Hexagon Vulnerability Disclosure Program

Introduction

The safety and security of customer data that is managed by Hexagon's products is an essential supporting component of Hexagon's Vision and Mission. We welcome the external security research community contribution to the security of our Products. If you believe you've found a security bugs in our products, we'll gladly work to resolve that issue.

Program Highlights

• Closed Scope: Only accepts reports based on the listed scope
• Coordinated Vulnerability Disclosure: Standard
• Top Response Efficiency: This program's response efficiency is above 90%
• Managed by HackerOne

Response Metrics:

• Average time to first response: 13 hours
• Average time to triage: 2 weeks, 5 days
• Average time to resolution: 1 month, 2 days

Disclosure Policy

• Please do not discuss this program or any vulnerabilities (even resolved ones) outside of the program without express consent from the organization.
• Follow HackerOne's disclosure guidelines.

Program Rules

• Please provide detailed reports with reproducible steps.

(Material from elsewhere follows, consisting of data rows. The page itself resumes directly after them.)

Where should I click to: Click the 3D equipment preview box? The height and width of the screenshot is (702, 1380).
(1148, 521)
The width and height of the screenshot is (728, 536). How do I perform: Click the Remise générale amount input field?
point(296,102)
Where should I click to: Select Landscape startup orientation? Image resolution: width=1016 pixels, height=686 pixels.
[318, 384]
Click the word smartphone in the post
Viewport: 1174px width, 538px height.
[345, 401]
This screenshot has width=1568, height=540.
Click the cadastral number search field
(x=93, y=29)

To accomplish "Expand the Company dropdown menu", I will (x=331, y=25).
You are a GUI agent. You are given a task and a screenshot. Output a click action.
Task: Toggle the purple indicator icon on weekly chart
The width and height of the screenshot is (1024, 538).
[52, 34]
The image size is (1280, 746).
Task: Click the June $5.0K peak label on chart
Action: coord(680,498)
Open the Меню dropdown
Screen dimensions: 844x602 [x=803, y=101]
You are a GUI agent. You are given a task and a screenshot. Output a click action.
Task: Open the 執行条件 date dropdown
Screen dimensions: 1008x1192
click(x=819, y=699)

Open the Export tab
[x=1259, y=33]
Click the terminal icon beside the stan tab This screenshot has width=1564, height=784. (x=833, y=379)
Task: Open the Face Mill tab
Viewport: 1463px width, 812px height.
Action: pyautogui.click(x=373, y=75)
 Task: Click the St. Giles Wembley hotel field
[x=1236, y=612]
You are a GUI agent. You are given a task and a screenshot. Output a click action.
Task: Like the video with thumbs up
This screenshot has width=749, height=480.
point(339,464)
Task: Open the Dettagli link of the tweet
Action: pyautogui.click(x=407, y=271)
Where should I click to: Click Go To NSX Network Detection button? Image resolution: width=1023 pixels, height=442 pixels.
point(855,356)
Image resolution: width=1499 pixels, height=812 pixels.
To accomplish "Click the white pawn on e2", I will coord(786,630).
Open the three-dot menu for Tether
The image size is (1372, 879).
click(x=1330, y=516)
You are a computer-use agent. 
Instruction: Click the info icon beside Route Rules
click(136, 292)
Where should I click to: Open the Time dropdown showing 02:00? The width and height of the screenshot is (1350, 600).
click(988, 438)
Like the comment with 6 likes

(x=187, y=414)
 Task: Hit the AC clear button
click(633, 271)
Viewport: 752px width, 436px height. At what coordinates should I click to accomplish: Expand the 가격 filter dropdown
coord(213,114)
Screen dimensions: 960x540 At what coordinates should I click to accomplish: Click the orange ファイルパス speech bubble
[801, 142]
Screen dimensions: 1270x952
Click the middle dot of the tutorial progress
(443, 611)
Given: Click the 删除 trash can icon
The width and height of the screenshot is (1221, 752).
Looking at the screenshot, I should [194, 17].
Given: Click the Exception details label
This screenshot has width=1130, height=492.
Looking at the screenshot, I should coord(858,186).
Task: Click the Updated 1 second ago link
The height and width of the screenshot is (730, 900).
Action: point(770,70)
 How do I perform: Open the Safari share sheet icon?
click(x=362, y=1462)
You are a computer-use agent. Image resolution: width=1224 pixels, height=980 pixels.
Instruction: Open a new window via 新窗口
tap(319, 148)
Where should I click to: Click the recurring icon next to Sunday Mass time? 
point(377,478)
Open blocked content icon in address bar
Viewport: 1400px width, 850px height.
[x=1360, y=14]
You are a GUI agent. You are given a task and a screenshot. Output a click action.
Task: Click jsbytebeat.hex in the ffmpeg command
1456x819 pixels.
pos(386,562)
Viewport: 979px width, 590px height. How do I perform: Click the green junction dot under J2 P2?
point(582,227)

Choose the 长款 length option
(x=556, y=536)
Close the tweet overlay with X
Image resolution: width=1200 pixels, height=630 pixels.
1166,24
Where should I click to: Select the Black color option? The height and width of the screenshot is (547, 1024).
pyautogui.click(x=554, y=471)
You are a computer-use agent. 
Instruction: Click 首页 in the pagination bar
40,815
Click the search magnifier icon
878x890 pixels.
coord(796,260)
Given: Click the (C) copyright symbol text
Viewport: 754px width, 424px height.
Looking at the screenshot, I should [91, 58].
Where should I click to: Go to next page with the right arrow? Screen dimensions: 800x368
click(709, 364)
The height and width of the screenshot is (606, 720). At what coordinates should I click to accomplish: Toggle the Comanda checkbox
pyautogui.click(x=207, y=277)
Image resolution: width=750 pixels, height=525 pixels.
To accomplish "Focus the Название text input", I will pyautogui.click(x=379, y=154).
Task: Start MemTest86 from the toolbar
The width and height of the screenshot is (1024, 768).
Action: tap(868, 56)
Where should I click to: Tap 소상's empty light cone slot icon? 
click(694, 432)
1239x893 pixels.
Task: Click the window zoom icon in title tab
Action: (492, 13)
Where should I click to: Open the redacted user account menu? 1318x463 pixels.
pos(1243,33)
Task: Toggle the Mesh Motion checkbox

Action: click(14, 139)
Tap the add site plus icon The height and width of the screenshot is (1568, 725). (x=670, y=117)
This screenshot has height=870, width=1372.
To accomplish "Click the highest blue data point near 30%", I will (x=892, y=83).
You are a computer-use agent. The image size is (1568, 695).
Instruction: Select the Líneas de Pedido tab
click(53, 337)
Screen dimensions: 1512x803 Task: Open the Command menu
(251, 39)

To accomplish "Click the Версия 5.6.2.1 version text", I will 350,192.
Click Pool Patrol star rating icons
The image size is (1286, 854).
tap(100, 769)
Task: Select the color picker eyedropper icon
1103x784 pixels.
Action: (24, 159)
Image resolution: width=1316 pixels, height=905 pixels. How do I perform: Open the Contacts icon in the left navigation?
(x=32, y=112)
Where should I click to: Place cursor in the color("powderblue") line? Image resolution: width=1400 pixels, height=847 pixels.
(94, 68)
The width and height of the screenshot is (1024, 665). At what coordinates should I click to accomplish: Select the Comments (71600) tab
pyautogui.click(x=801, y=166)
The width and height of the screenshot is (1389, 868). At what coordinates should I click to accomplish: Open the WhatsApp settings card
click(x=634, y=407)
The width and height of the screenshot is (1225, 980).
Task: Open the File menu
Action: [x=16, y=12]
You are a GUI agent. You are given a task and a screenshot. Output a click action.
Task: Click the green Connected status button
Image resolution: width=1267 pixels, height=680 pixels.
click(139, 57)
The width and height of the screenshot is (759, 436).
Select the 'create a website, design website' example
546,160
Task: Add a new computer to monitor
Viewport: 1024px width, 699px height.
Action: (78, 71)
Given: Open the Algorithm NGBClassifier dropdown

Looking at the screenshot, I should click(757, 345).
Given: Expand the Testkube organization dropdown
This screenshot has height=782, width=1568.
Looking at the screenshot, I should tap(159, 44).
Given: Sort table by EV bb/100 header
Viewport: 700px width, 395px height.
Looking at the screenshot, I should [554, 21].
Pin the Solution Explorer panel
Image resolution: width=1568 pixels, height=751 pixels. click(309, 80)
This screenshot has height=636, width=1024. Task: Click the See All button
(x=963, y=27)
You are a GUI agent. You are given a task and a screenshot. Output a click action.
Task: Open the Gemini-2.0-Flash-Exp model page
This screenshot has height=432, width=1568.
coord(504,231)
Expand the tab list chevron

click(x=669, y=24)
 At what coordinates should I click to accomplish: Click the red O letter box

If the report is not detailed enough to reproduce the issue, the issue will not be eligible for a reward.
• Submit one vulnerability per report unless you need to chain vulnerabilities to provide impact.
• Social engineering (e.g., phishing, vishing, smishing) is prohibited.
• Make a good faith effort to avoid privacy violations, destruction of data, and interruption or degradation of our service.
• Ask the program team before submitting vulnerabilities on unscoped subdomains.
• Only interact with accounts you own or with the explicit permission of the account holder.

Test Plan

• Please use your hacker email alias when testing ([email protected])
• Researchers should add headers to requests such as: "X-HackerOne-Research: [H1 username]"

Scope Exclusions

Core Ineligible Findings are out of scope.